= TASK TO COMPLETE =
Reproduce the listing below, replacing each occurrence of "Instruction" with "Command" and leaving everything else untouched.

= SOURCE RECORDS =

· · · ·

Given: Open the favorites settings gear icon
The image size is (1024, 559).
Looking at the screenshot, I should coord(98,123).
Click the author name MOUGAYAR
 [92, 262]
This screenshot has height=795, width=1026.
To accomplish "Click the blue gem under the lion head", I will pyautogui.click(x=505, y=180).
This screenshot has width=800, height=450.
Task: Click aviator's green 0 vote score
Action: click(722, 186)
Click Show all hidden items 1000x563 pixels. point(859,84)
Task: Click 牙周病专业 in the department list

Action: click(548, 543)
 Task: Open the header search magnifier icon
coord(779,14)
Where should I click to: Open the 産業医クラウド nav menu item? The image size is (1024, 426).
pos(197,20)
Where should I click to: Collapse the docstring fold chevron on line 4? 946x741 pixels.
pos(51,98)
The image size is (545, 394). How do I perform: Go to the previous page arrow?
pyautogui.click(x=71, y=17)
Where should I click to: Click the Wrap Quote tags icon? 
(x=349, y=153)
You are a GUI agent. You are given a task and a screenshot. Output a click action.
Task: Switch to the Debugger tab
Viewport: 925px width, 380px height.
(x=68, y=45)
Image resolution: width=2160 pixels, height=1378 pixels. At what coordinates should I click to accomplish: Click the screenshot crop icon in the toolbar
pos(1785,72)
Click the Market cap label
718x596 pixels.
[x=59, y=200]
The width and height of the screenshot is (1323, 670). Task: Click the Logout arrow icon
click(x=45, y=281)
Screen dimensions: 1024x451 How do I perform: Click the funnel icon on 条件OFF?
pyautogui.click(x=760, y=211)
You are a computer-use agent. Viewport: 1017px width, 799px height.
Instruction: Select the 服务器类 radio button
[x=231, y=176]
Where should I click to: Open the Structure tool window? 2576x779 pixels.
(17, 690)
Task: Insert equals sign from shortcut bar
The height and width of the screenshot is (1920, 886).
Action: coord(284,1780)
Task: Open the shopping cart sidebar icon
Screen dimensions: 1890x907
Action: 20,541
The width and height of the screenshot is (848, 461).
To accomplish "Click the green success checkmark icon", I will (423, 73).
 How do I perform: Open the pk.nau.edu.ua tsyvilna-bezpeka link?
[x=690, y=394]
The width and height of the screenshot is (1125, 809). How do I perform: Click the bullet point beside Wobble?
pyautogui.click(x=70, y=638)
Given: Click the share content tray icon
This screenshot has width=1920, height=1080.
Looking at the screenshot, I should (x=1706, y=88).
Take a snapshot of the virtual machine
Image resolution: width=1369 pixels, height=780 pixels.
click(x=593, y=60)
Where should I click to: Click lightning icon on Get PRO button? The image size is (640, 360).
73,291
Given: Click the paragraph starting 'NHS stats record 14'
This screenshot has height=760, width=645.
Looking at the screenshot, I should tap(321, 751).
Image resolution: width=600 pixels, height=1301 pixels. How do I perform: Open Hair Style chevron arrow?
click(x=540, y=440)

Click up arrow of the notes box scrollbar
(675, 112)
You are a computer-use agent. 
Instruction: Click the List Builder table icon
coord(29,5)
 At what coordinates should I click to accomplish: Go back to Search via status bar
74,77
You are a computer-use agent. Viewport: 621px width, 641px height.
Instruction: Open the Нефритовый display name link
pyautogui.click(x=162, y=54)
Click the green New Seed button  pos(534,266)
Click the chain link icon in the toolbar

· · · ·

= SOLUTION FOR THIS TASK =
Given: Open the favorites settings gear icon
The image size is (1024, 559).
Looking at the screenshot, I should coord(98,123).
Click the author name MOUGAYAR
 [92, 262]
This screenshot has height=795, width=1026.
To accomplish "Click the blue gem under the lion head", I will pyautogui.click(x=505, y=180).
This screenshot has width=800, height=450.
Task: Click aviator's green 0 vote score
Action: click(722, 186)
Click Show all hidden items 1000x563 pixels. point(859,84)
Task: Click 牙周病专业 in the department list

Action: click(548, 543)
 Task: Open the header search magnifier icon
coord(779,14)
Where should I click to: Open the 産業医クラウド nav menu item? The image size is (1024, 426).
pos(197,20)
Where should I click to: Collapse the docstring fold chevron on line 4? 946x741 pixels.
pos(51,98)
The image size is (545, 394). How do I perform: Go to the previous page arrow?
pyautogui.click(x=71, y=17)
Where should I click to: Click the Wrap Quote tags icon? 
(x=349, y=153)
You are a GUI agent. You are given a task and a screenshot. Output a click action.
Task: Switch to the Debugger tab
Viewport: 925px width, 380px height.
(x=68, y=45)
Image resolution: width=2160 pixels, height=1378 pixels. At what coordinates should I click to accomplish: Click the screenshot crop icon in the toolbar
pos(1785,72)
Click the Market cap label
718x596 pixels.
[x=59, y=200]
The width and height of the screenshot is (1323, 670). Task: Click the Logout arrow icon
click(x=45, y=281)
Screen dimensions: 1024x451 How do I perform: Click the funnel icon on 条件OFF?
pyautogui.click(x=760, y=211)
You are a computer-use agent. Viewport: 1017px width, 799px height.
Command: Select the 服务器类 radio button
[x=231, y=176]
Where should I click to: Open the Structure tool window? 2576x779 pixels.
(17, 690)
Task: Insert equals sign from shortcut bar
The height and width of the screenshot is (1920, 886).
Action: coord(284,1780)
Task: Open the shopping cart sidebar icon
Screen dimensions: 1890x907
Action: 20,541
The width and height of the screenshot is (848, 461).
To accomplish "Click the green success checkmark icon", I will (423, 73).
 How do I perform: Open the pk.nau.edu.ua tsyvilna-bezpeka link?
[x=690, y=394]
The width and height of the screenshot is (1125, 809). How do I perform: Click the bullet point beside Wobble?
pyautogui.click(x=70, y=638)
Given: Click the share content tray icon
This screenshot has width=1920, height=1080.
Looking at the screenshot, I should (x=1706, y=88).
Take a snapshot of the virtual machine
Image resolution: width=1369 pixels, height=780 pixels.
click(x=593, y=60)
Where should I click to: Click lightning icon on Get PRO button? The image size is (640, 360).
73,291
Given: Click the paragraph starting 'NHS stats record 14'
This screenshot has height=760, width=645.
Looking at the screenshot, I should tap(321, 751).
Image resolution: width=600 pixels, height=1301 pixels. How do I perform: Open Hair Style chevron arrow?
click(x=540, y=440)

Click up arrow of the notes box scrollbar
(675, 112)
You are a computer-use agent. 
Command: Click the List Builder table icon
coord(29,5)
 At what coordinates should I click to accomplish: Go back to Search via status bar
74,77
You are a computer-use agent. Viewport: 621px width, 641px height.
Command: Open the Нефритовый display name link
pyautogui.click(x=162, y=54)
Click the green New Seed button  pos(534,266)
Click the chain link icon in the toolbar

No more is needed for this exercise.